After finishing that program, Thomas managed local nurseries but soon was frustrated at executing others’ ideas when he had better ideas of his own. Enrolling at the State University of New York’s College of Environmental Science and Forestry in Syracuse, he received a bachelor’s degree in landscape architecture. His first job was designing not beautiful gardens but parking lots. “You have to pay your dues. It wasn’t what I had in mind, but I learned a lot about the business and made great contacts,” he says. By 1989, his desire “to make pretty gardens” overwhelmed his need for security. Armed with a fat Rolodex and two of his feisty sisters as his crew, Thomas launched his own design firm, specializing in residential gardens, in southern Maine. Finally in 1992, he bought this house and set out to build the first real garden of his own.

Border
photography: Lynn Karlin
The house was in good shape, but, instead of the iconic weathered-gray shingles, it was a peculiar shade of mousy gray that made it resemble “a giant beached battleship,” Thomas recalls. A coat of green stain transformed it, but the garden was not so quick a fix. Imagine this now-lush landscape as an ugly, choppy gravel driveway. No flowers, no paths, and only one lonely rhododendron.

“The yard was one big driveway from the street all the way back to where the garden shed is now. I thought, ‘Why would I want to sit on my porch and look at cars?’ I wanted the experience of walking to the back door to be pleasurable,” says Thomas. He scraped off the gravel, regraded the property, and got to planting.


Lovejoy
photography: Lynn Karlin
The border alongside the house has flourished during the last 10 years despite the very short Maine growing season. It began with a dozen large (“cheap, ugly, and misshapen,” Thomas adds) rhododendrons on sale at a local nursery.


As a new homeowner he had no money, so rather than rack up a huge credit card bill, Thomas shopped savvy. “Most large nurseries have a section where they stash the less-than-spectacular plants.
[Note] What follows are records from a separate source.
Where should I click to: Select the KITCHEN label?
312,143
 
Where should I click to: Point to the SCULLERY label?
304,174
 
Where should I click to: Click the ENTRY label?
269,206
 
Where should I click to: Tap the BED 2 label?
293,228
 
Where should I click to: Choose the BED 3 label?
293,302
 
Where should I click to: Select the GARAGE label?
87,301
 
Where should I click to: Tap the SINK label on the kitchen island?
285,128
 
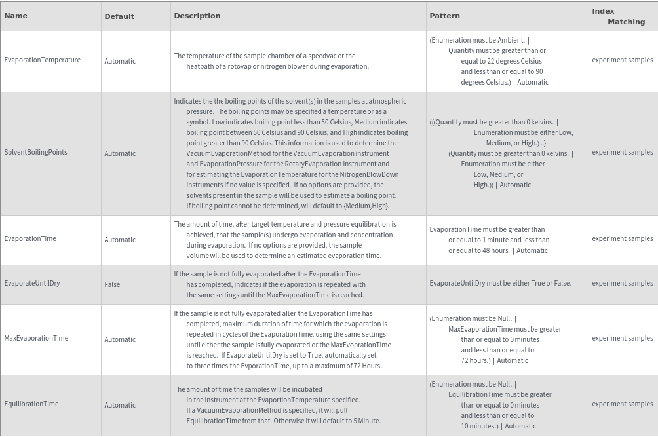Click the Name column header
[16, 16]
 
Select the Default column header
[119, 16]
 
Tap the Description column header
[197, 16]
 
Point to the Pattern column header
[444, 16]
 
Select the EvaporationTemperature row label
[43, 60]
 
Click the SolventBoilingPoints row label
[35, 152]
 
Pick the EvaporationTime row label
[30, 238]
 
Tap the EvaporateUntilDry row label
[32, 283]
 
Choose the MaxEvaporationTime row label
[36, 338]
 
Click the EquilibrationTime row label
[31, 404]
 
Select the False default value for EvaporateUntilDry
[112, 284]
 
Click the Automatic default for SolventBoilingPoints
[120, 153]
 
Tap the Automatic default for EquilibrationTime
[120, 405]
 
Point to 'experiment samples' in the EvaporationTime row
[622, 238]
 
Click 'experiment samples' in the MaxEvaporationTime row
[622, 338]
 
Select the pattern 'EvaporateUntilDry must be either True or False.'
[500, 283]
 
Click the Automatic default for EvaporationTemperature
[120, 61]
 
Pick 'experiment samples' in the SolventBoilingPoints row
[622, 152]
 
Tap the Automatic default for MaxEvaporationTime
[120, 339]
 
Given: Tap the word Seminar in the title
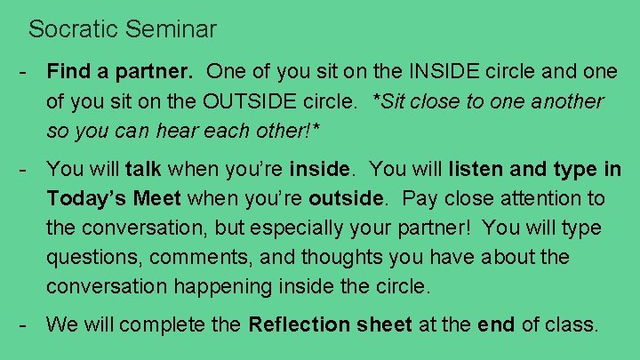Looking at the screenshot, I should click(172, 29).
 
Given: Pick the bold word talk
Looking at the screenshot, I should click(144, 168).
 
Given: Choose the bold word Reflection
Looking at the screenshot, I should click(301, 324).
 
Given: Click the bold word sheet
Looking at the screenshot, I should click(385, 324).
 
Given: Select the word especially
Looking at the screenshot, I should click(301, 228).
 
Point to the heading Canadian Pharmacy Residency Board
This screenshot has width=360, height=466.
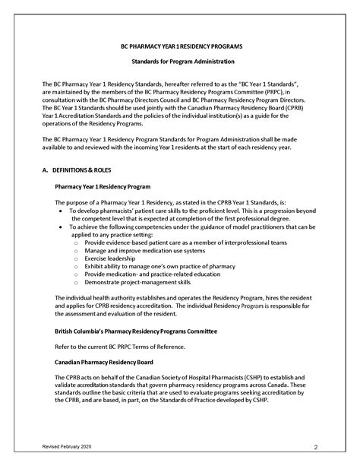coord(106,361)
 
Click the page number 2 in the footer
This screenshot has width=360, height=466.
coord(336,447)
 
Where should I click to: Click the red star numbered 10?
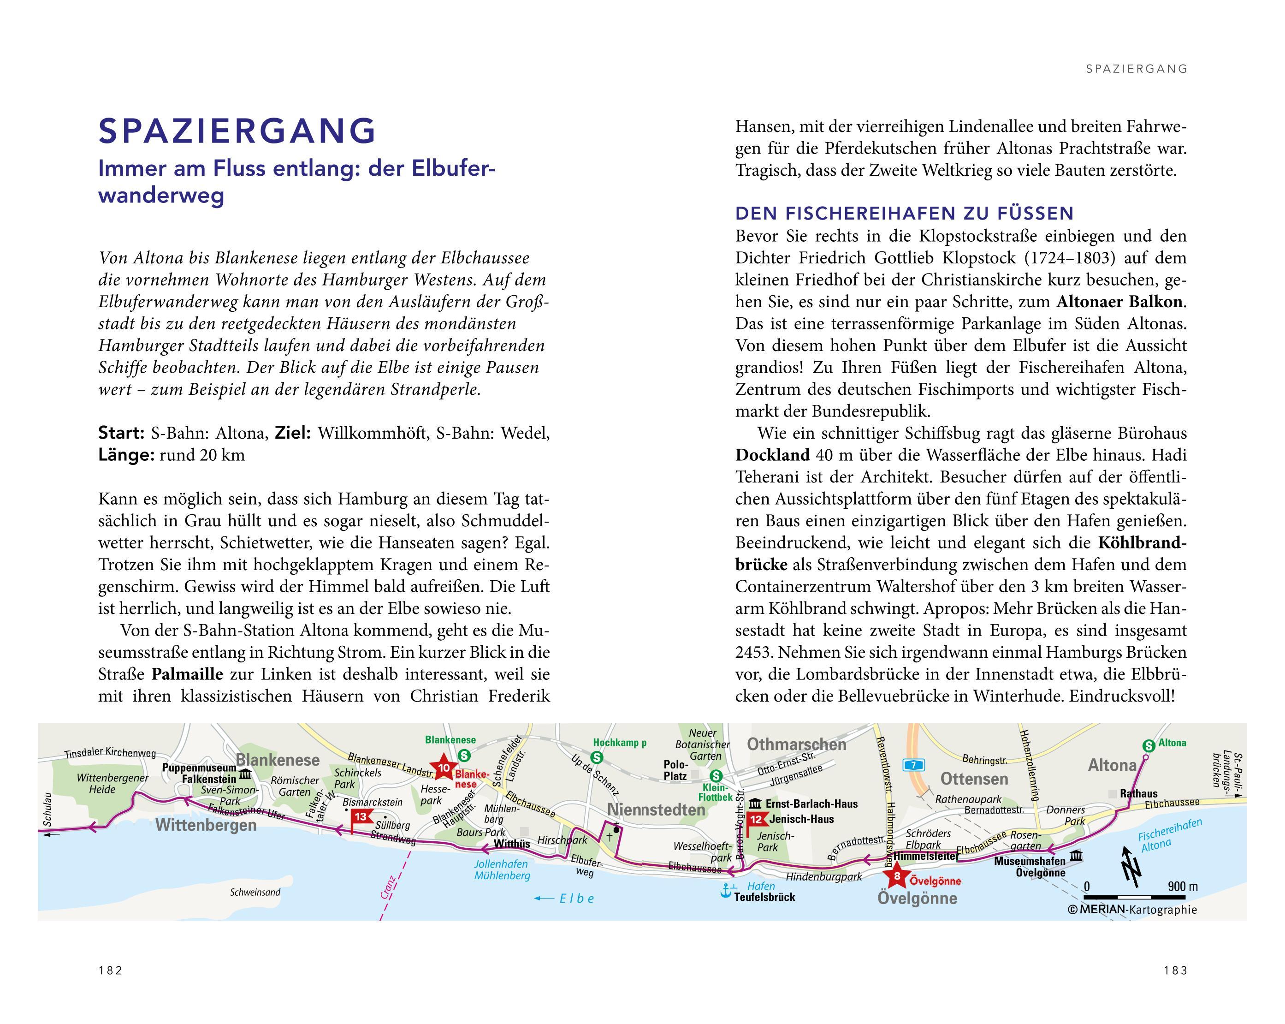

The stuff is still for sale; it’s just not in perfect condition—this is where you can find large plants on the cheap. When you’re in a nursery never be afraid to ask about back stock. They’ll be happy to sell it to you,” he advises. For $5 each, Thomas found a dozen large rhododendrons that, once nestled against a shrub border, gave instant age to the newly created bed. “I just put the ugly side on the inside and the pretty side out. Now, 10 years later, you’d never know what a mess they once were,” he says.

Pergola
photography: Lynn Karlin
Outside the shed, Thomas indulges his passion for semitropical plants he grows as annuals.
Faced with the same overwhelming issues as many other homeowners—inadequate drainage, dense and rocky soil, poorly sited utilities—Thomas did a very smart thing. Rather than try to fix his garden all at once, he saved his money and tackled only one major project each year. “The whole game,” he says, “is to divert the eye away from what’s wrong and focus it on what’s amazing. If you see an arch smothered in roses, you’ll probably not be looking at the dead hedge on the other side of the yard.” In fact, Thomas’ place is one big lesson in smart gardening.

Because his busy season is gardening season, he has no time for needy plants or finicky, high-maintenance hardscaping. He plants ground covers where weeds would love to live, uses readily available materials to keep costs down (like the stairs leading to the mowing circle—they’re made from granite blocks used by the city as sidewalk curbing), and has divided large plants every few years to get more without spending more. The result is a garden that looks expensive but, in fact, could be duplicated on a budget.

For the past few years, Thomas’ garden has been a regular fixture on local garden tours. Visitors never leave without a rooted cutting or potted plant. It seems, even now, that old habits die hard.